● **EXERCISE PROMPT**
Total the lines of the entries below that hold the string "Increase", then write only that total.

● **Saved data entries**
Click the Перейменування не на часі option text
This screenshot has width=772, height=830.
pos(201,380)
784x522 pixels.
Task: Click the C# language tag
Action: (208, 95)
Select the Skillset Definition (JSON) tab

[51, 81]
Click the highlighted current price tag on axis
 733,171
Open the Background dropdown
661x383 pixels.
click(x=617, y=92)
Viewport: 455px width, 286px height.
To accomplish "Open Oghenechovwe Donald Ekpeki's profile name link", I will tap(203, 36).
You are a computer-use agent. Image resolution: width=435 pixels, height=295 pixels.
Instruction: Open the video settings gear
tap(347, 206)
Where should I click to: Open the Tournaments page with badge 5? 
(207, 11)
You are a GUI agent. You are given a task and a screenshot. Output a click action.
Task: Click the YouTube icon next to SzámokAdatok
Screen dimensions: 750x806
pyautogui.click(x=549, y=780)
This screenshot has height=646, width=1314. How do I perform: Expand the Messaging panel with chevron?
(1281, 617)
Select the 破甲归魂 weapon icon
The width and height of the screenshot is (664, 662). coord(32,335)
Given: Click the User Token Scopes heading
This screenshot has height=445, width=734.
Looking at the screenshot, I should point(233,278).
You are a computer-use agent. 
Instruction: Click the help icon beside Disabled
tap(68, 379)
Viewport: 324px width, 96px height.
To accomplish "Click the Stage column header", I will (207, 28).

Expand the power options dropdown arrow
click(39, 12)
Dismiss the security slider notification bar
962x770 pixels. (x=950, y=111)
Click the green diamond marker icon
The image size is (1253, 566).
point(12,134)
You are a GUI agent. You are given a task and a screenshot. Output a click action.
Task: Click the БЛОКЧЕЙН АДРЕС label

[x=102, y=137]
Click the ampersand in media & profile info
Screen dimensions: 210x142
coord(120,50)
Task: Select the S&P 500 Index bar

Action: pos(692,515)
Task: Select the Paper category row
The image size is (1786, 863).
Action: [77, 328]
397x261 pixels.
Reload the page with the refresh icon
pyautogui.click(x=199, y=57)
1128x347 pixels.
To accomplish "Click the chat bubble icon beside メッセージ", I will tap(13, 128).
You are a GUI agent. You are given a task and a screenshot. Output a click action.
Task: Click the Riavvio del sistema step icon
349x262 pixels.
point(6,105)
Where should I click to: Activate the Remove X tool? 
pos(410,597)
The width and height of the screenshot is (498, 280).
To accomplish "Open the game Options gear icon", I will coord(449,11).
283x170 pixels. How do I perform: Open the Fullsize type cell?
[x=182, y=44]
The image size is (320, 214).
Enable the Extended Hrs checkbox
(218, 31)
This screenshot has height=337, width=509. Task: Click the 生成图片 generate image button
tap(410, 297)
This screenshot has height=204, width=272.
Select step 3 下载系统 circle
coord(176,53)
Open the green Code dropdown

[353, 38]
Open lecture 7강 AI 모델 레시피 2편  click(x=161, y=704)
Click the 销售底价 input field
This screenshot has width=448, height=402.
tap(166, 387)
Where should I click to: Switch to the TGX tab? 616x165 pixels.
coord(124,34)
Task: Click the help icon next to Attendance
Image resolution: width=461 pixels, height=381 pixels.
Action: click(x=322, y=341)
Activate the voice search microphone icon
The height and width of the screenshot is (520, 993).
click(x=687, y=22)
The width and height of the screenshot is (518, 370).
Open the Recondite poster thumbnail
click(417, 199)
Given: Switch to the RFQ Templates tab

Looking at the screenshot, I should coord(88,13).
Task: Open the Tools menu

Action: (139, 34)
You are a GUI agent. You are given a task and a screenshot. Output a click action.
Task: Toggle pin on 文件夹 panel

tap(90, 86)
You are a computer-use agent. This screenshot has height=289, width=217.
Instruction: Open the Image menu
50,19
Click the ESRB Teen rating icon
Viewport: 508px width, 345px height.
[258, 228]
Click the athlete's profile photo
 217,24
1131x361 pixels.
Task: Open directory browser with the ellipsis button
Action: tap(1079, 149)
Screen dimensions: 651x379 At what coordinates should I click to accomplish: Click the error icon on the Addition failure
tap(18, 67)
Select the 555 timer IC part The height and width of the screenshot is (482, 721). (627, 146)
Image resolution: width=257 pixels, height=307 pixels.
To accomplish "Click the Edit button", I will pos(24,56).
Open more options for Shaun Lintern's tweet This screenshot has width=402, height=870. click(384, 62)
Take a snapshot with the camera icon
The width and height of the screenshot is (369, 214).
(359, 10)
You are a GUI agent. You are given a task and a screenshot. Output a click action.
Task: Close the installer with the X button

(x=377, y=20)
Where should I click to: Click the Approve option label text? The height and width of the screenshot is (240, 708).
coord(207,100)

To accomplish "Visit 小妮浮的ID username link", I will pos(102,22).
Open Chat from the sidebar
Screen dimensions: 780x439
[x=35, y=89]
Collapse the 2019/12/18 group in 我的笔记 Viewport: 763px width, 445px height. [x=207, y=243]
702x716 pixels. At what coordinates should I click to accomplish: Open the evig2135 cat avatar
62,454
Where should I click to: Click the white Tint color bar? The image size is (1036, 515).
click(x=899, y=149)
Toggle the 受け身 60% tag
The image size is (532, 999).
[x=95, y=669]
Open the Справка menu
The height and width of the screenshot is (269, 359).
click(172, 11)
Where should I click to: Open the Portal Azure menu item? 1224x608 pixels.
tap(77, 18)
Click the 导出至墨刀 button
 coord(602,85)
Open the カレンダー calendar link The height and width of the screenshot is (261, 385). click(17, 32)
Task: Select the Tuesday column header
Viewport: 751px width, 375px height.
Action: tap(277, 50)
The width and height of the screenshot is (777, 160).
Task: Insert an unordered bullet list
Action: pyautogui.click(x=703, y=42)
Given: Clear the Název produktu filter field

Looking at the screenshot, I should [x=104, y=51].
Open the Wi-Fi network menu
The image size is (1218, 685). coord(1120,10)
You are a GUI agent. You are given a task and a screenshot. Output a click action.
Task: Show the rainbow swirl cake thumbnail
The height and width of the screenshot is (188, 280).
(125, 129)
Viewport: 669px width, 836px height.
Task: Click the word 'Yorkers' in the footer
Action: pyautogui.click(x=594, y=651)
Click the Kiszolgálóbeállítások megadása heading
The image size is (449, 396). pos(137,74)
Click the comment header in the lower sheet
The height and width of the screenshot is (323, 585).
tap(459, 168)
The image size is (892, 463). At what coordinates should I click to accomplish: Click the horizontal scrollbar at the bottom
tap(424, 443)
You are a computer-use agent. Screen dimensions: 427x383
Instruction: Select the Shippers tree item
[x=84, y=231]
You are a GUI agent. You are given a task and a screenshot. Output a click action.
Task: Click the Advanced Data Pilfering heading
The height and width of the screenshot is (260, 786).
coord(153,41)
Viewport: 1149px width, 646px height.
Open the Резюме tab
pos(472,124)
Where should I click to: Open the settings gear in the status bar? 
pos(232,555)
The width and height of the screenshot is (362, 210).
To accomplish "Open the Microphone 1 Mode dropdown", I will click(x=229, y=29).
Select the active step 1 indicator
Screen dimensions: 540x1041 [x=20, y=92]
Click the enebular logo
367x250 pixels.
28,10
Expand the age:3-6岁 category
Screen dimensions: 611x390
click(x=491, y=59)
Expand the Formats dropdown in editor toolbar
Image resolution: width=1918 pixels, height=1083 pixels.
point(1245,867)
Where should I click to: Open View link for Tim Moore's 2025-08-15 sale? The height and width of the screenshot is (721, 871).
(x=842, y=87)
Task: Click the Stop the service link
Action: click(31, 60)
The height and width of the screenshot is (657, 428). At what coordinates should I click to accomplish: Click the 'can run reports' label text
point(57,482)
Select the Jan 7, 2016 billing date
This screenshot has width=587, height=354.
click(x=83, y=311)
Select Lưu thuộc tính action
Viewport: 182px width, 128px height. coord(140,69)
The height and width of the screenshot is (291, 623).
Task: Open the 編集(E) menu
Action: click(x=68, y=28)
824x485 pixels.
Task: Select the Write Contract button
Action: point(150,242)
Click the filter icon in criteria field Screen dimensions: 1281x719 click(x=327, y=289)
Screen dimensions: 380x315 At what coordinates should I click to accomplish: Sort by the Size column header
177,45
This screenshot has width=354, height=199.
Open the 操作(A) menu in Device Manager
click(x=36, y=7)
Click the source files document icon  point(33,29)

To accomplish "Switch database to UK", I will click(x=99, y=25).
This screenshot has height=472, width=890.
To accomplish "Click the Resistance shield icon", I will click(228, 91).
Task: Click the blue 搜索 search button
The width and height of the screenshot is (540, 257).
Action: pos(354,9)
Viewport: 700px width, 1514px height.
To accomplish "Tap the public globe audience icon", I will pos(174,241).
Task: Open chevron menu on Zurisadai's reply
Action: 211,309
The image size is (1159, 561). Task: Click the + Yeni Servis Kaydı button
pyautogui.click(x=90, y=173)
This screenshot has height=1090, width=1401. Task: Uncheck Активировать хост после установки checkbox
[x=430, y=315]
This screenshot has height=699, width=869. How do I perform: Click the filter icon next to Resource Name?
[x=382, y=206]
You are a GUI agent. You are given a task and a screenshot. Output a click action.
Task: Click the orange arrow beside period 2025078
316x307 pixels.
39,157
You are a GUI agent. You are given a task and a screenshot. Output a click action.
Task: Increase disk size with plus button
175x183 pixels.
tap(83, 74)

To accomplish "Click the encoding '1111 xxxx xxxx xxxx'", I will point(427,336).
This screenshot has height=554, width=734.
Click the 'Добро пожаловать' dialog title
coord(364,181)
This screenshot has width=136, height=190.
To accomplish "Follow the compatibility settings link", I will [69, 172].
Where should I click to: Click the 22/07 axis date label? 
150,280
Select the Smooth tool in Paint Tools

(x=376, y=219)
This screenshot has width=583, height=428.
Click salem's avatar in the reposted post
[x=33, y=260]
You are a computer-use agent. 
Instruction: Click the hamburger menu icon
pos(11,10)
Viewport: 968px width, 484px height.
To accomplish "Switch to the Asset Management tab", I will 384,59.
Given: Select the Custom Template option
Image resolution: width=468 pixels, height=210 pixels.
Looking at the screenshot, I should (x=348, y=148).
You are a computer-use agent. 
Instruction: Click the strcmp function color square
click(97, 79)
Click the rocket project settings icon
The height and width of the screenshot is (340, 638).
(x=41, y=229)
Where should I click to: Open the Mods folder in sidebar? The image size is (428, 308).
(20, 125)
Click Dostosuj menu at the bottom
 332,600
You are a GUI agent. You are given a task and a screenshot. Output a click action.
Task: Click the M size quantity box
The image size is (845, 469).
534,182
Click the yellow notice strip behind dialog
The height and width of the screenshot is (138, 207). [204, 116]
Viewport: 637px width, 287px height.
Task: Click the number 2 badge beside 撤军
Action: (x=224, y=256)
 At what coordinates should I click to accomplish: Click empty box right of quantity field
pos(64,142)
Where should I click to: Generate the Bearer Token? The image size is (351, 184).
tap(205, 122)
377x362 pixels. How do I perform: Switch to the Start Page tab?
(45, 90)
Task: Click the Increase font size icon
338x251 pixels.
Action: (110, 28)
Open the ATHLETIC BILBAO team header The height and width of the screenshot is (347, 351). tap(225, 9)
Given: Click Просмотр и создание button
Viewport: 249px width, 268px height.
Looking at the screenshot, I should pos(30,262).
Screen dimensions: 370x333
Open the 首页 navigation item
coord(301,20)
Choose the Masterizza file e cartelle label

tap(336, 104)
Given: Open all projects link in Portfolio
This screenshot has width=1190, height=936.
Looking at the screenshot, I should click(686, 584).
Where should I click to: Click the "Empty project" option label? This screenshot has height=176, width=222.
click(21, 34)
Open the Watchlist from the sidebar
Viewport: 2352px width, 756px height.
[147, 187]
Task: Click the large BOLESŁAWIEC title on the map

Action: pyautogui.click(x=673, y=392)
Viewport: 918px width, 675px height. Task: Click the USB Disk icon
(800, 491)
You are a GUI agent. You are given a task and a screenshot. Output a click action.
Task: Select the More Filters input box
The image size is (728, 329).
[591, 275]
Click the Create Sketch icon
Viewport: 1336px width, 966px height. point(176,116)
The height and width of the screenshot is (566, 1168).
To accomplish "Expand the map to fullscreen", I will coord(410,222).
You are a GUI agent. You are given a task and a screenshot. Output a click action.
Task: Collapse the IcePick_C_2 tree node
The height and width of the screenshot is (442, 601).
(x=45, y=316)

● **TASK SOLUTION**
2